AGGRESSIONE A UNA COLLEGA DI SALERNO: SOLIDARIETÀ E RIFLESSIONE
(18/24) Venerdì scorso si è verificato un altro episodio di aggressione ai danni dei dipendenti INPS. Una lavoratrice della sede di Salerno ha dovuto fronteggiare le minacce di una signora armata di coltello e intenzionata ad incendiare delle carte.
Alla collega va un grande abbraccio e la solidarietà di tutta la USB INPS.
È di Gennaio l’aggressione ai colleghi del CML a L’Aquila, di Novembre quella del Tuscolano a Roma, per non parlare del clima incandescente registrato dopo l’abolizione del Reddito di Cittadinanza e nel periodo più intenso della pandemia. Ognuno di questi episodi trova la nostra condanna e vicinanza ai colleghi e alle colleghe coinvolti. Dobbiamo attenderne altri prima che l’INPS riconosca il servizio di sorveglianza tra le forniture indispensabili di tutte le sedi?
Se non ci fermiamo qui, in posizione morale di sicurezza, e proviamo a dare un’occhiata un po’ più in là, ci rendiamo conto che l’utenza ci restituisce quell’odio sociale frutto di lunghe campagne denigratorie del dipendente pubblico. Ma come mai queste campagne hanno avuto così tanto successo? Certamente il bombardamento mediatico ha fatto un gran lavoro, ma è poca cosa rispetto al vero ingrediente: la questione sociale. La povertà, cronica e in aumento, le difficoltà del vivere quotidiano per i redditi bassi ma anche per quelli medi, sono il terreno fertile su cui quelle campagne crescono con facilità. Il messaggio è chiaro: se le cose non ti vanno bene, la colpa è dei dipendenti pubblici che non vogliono lavorare. Non solo. Una tale rappresentazione è imparentata con una più generale narrazione che riguarda tutto il mondo del lavoro. Le politiche per l’occupazione, infatti, sono imperniate sull’assunto che il disoccupato non trova lavoro perché non si impegna abbastanza o addirittura preferisce stare sul divano; per non parlare dello scandalo di chi, durante il colloquio per l’assunzione, si azzarda a chiedere l’importo del salario. Nel nostro ambiente, le stesse stronzate le ritroviamo nell’organizzazione del lavoro, dal sistema delle performance alle pagelline, dalla tassa sulla malattia al QR code di controllo nel lavoro da remoto. Al fondo si trova sempre il teorema secondo cui chi lavora è un profondo peccatore, portatore di una attitudine maniacale a fregare il suo capo o il padrone. È bene, allora, dotarsi di strumenti validi per arginare le brame di malaffare e pigrizia che ingorgano i pensieri del lavoratore. Da qui viene il carattere punitivo del welfare, sospettoso e cavilloso con ultimi e penultimi eppure generoso dove c’è abbondanza.

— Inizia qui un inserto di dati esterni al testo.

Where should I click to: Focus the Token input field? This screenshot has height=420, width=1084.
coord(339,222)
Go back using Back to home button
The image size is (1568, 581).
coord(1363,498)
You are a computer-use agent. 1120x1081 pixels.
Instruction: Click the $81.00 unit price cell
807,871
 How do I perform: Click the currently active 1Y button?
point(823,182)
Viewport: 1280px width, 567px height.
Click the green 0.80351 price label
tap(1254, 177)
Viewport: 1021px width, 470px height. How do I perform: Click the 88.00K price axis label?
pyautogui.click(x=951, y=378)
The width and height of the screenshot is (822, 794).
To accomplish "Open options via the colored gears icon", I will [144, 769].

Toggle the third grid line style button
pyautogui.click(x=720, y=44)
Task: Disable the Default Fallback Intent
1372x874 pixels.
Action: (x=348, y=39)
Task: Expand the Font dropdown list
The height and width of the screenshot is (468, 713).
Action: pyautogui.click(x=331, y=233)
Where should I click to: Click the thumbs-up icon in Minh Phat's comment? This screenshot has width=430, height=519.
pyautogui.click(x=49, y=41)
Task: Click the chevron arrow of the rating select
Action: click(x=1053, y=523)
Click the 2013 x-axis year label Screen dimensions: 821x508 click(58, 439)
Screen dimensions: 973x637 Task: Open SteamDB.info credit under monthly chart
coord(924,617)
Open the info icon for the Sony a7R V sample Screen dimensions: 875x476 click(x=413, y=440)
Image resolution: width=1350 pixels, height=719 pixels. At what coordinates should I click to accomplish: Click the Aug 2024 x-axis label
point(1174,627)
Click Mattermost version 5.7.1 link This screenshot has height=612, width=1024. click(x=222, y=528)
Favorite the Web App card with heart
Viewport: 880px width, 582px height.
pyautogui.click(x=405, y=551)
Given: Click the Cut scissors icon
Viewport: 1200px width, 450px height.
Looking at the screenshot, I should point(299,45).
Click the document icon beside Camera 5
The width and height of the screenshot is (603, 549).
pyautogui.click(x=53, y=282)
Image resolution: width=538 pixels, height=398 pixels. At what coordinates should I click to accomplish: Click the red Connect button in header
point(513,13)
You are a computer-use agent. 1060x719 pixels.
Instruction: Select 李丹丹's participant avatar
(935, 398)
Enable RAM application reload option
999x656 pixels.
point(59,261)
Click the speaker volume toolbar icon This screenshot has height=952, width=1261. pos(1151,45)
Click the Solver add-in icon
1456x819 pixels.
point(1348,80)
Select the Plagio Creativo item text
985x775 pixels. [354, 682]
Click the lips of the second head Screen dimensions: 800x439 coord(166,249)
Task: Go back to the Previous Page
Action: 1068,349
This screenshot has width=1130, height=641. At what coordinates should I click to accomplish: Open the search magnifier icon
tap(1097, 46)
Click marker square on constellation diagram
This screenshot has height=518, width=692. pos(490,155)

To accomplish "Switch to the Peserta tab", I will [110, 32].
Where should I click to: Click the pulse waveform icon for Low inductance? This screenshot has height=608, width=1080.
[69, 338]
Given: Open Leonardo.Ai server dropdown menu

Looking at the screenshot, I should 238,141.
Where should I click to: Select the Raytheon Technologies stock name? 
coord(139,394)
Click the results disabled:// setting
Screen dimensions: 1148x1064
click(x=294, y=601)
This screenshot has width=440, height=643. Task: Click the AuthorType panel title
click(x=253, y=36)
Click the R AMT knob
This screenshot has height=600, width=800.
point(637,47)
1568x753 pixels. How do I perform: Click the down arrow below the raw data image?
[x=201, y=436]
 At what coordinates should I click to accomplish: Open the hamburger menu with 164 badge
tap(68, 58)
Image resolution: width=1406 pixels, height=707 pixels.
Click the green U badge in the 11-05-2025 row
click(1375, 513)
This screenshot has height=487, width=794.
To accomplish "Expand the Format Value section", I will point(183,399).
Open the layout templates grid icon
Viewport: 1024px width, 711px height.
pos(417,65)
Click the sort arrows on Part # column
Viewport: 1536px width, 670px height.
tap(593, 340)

Fa parte tutto di una narrazione tossica utile, tra l’altro, a far scannare tra loro le vittime di questo sistema.
La sfida è ribaltare tutto e costruire un’alleanza sociale tra i lavoratori pubblici e tutto il ventaglio d’utenza, che rappresenti le reali matrici della questione sociale. Le lavoratrici ed i lavoratori dell’INPS hanno il vantaggio di avere il polso dello stato sociale e, per questo, possono a pieno titolo fare la loro parte nel promuovere questo nuovo sentiero di lotta. Per cominciare a maturare queste consapevolezze possiamo partire dalle nostre battaglie, dai salari più alti alla settimana corta a parità di salario, dal diritto allo smart working all’abolizione delle pagelline, dall’aumento del buono pasto all’abolizione della tassa sulla malattia.
Quando l’utenza capirà che è la legge a bistrattarla e non il lavoratore che l’accoglie allo sportello, quando le nostre mani si stringeranno, quando tutto il mondo del lavoro marcerà compatto, allora si andrà molto avanti.